Chapter 21

1.5K 138 19
                                    

Diedit sedikit ya gaes. Kemarin sepertinya agak sedikit ambigu di bagian akhir.

***

Dua hari setelah malam dimana Seokjin dan Joohyun berlari dengan jemari saling bertaut, BTS kembali pada kesibukan. Setengah bersyukur sebab tenaga mereka sudah kembali terisi. Puluhan penggemar tampak memadati pelataran bandara ketika yang ditunggu sudah menampakkan batang hidung mereka.

Tujuh pemuda favorit di seluruh dunia, tentu saja.

Melambai pada awak media sementara senyum terpancar bak adonan kue diberi pengembang - ah, syukurlah Kim Seokjin tampak begitu baik hari ini.

Joohyunnya juga baik, tengah syuting satu acara pagi tadi.

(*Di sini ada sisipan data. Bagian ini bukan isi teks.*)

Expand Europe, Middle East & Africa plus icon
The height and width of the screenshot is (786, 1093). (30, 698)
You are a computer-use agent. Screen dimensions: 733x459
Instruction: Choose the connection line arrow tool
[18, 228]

Enggan rasanya ketika harus kembali berjauhan, tak ingin usai ketika cumbuan diterimanya kemarin siang. Selalu mempersempit jarak yang membuat keduanya tak ada sekat. Juga tanpa debat ketika dengan tak sabar melepas satu persatu helai kain pada tubuh masing-masing. Indah seperti biasa ketika keduanya terengah di akhir pangutan.

"Aku merindukanmu." bisiknya kala itu.

Selalu tak terkendali jika segala sesuatu berhubungan dengan wanitanya, Seokjin tak mampu untuk sekedar menahan hasrat layaknya lelaki sejati menghormati dan menjaga wanita. Sebab ia cinta-----egois hanya ingin memiliki Joohyun seutuhnya. 

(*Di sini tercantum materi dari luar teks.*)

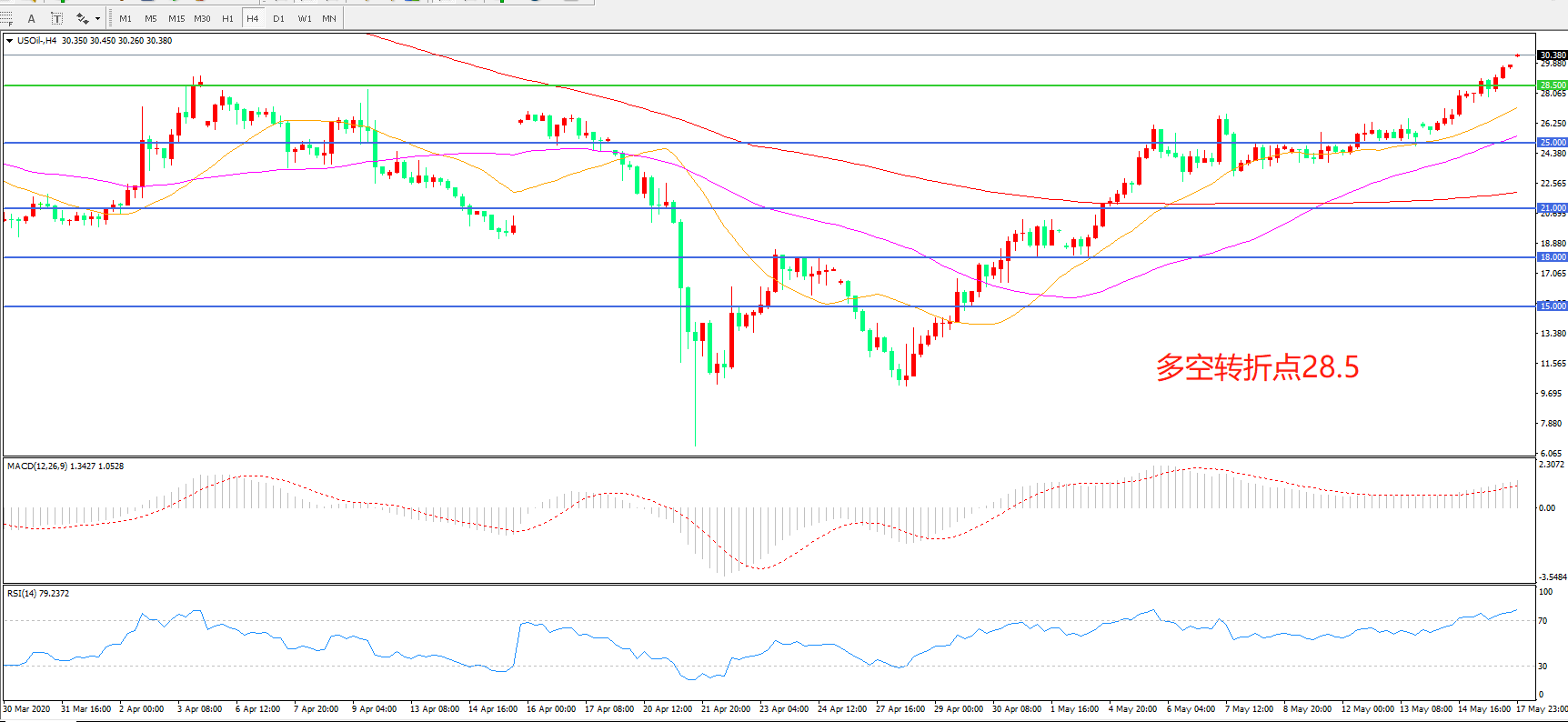Image resolution: width=1568 pixels, height=722 pixels.
Task: Change chart to D1 daily timeframe
Action: (x=278, y=18)
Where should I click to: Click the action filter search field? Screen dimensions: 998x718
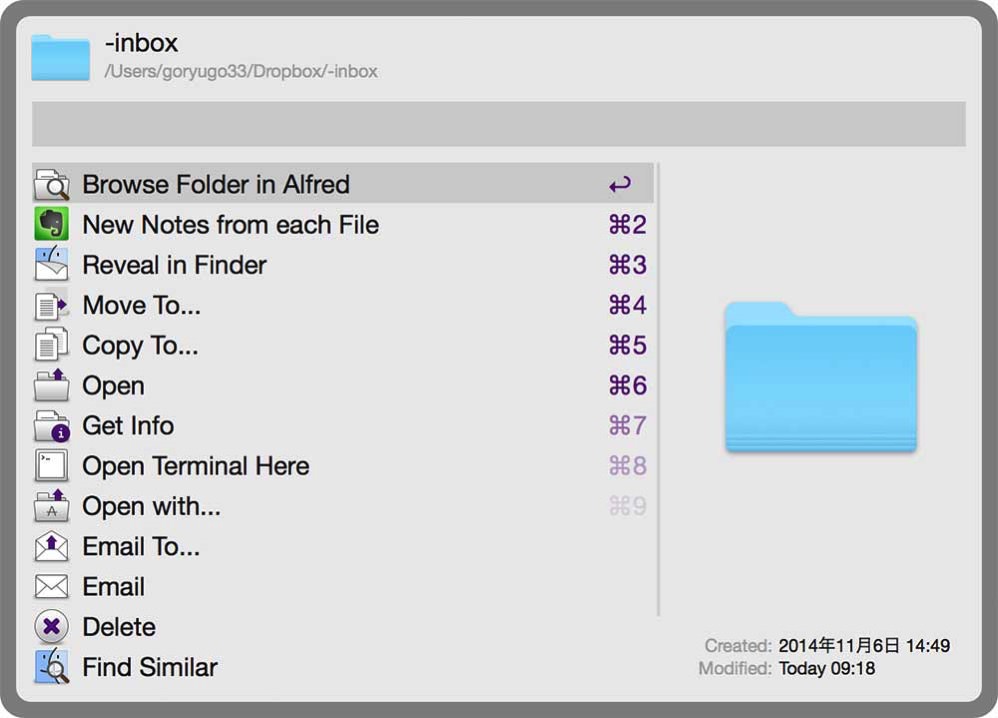coord(498,124)
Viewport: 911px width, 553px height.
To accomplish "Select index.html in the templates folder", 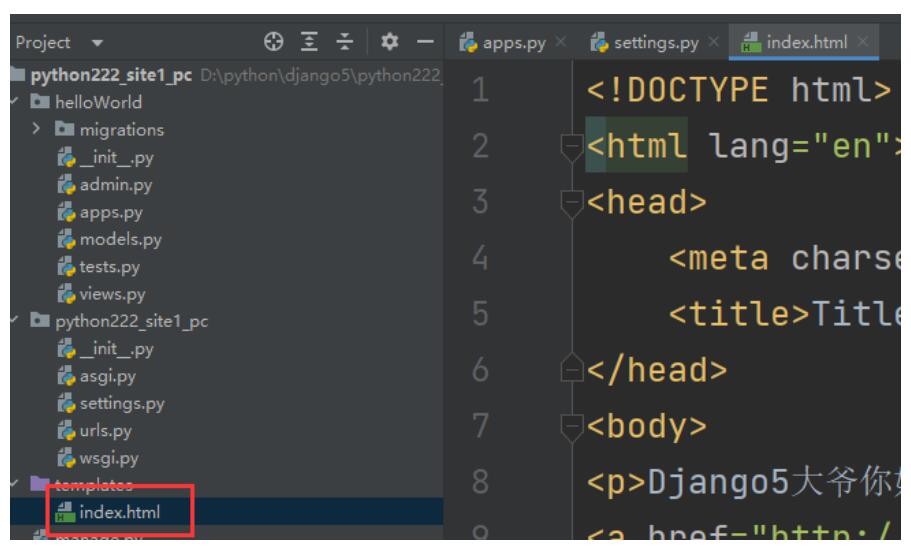I will tap(118, 514).
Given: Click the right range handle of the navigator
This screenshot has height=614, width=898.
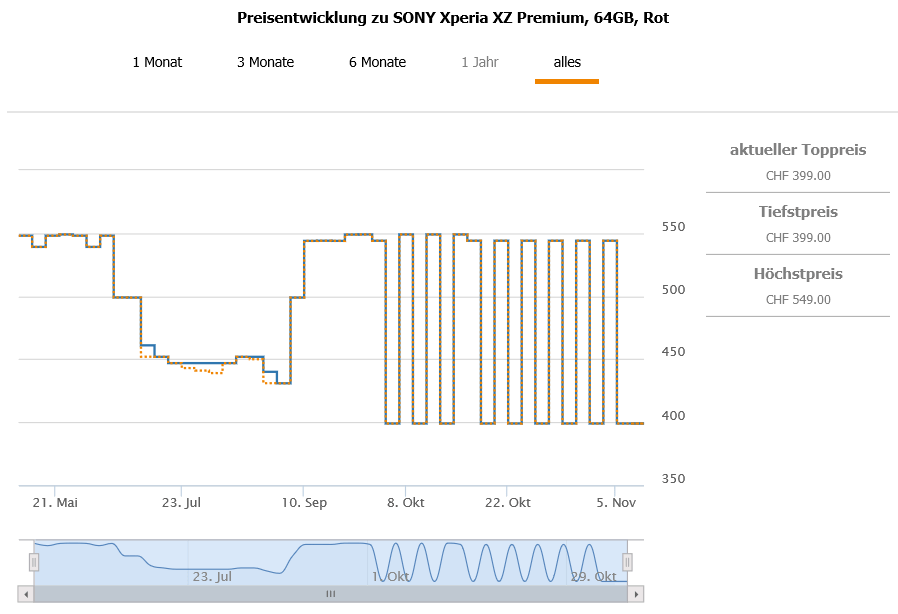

Pun dengan percakapan manis usai penyatuan, serta pendaran mata sayu yang keduanya pancarkan. Hingga pada saat terengah bersama usai sentakan akhir menjelang kenikmatan, kedua tatap itu masih sama. Saling mendamba.

Kau milikku.

Selalu itu yang Joohyun dengar. Sudut bibirnya akan otomatis terangkat ketika kalimat barusan terbesit dalam benak.

"Ku harap kau tak gila hanya karena aku bertunangan dengan kekasihmu."

Sedikit terperanjat ketika wanita yang beberapa menit terakhir ia tunggu presensinya. Senyum jemawa itu sangat kentara ketika Joohyun temui irisnya.

Choi Ara, wanita yang malam itu pertama kali ia lihat. Nada bicaranya angkuh bahkan saat beberapa jam lalu meminta temu di ujung telepon.

"Jauhi Seokjin."

Tanpa aba-aba dua kata itu keluar dari bilah bibir lawan. Lancar juga tanpa hambatan ketika kalimat selanjutnya diujar, "Bukankah sudah jelas kemana aku dan Seokjin akan berakhir?"

"Jangan membuang waktumu Bae Joohyun-ssi. Tinggalkan dia." ada jeda ketika wajah-yang sialnya cantik itu-menatap penuh ambisi. "Bukankah dibanding Seokjin, ada banyak hal yang lebih penting untuk kau jadikan prioritas?"

Joohyun menerawang----prioritas ya. Sudah lama ternyata sejak Kim Seokjin menjadi begitu berharga di matanya. Laki-laki itu mendadak menjadi satu dari sekian banyaknya prioritas. Di samping mimpi serta kerja keras yang berbuah karir, lelaki itu sama pentingnya. Pengusir lara kala aktifitas telah mengeruk tenaganya sepanjang hari. Saling bergantung di penghujung malam, jauh sebelum sesuatu hadir hendak merusak.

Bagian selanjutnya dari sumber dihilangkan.